Who knows if AMD wouldn't had reduced Cypress somewhere in 2008 to end up at 334mm2, it's successor under a hypothetical 32nm node might have been another notch higher than Cayman is today. But those are all theoretical "might have beens"; either way we have to live with whatever is possible today.

Mintmaster · Nov 2, 2010

Jawed said:
It shouldn't be, no. But Cypress had features cut due to the 40nm fuck-up...

Read my post a little more carefully, Jawed. Load balancing DS across SIMDs is virtually identical to what Xenos onwards does with regular geometry and the VS. The only difference is fetching of control points.

So what is the mechanism by which an off-chip buffer increases tessellation performance (or allows it to increase along with other changes for better scaling in the architecture)?

It bypasses the bottleneck of the on-chip pipeline, whatever that is.

because a single SIMD is the only place those vertices can go (according to the locked HS/DS theory).

And that theory seems sketchy to me, because:
1. It runs counter to everything that the unified shader architecture is about
2. The solution is so simple: Write control points to GDS, and now you can use any free SIMD.
3. Simple tests like Damien's wouldn't result in so few triangles per clock

We can test it pretty easily, though.
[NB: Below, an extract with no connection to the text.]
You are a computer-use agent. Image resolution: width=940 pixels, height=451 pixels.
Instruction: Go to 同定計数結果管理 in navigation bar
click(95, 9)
Run a test with a high TF, and use a long DS. If you're right, then performance will be very predictable as the number of verts/clk output by one SIMD running the DS.

6 clocks (you later adjusted to 6.5 clocks) is so slow, even at LOD 25, that it can't get any slower? A comparison with Juniper and Redwood could be useful, as only math would vary.

I was asking if you had any data performance vs. TF.

liolio · Nov 2, 2010

I know people here are not that interested in lower end offering but are there any leaks in regard to the 56xx/55xx known as Turks?
I'm interested in those lowered end derivatives as if naming is consistent the perfs should come close to the actual HD57xx.

I wonder if those cards could be closer to Cayman than Barts.

mczak · Nov 2, 2010

liolio said:
I know people here are that interested in lower end offering but are their any leaks in regard to the 56xx/55xx known as Turks?
I'm interested in those lowered end derivatives as if naming is consistent the perfs should come close to the actual HD57xx.

I wonder if those cards could be closer to Cayman than Barts.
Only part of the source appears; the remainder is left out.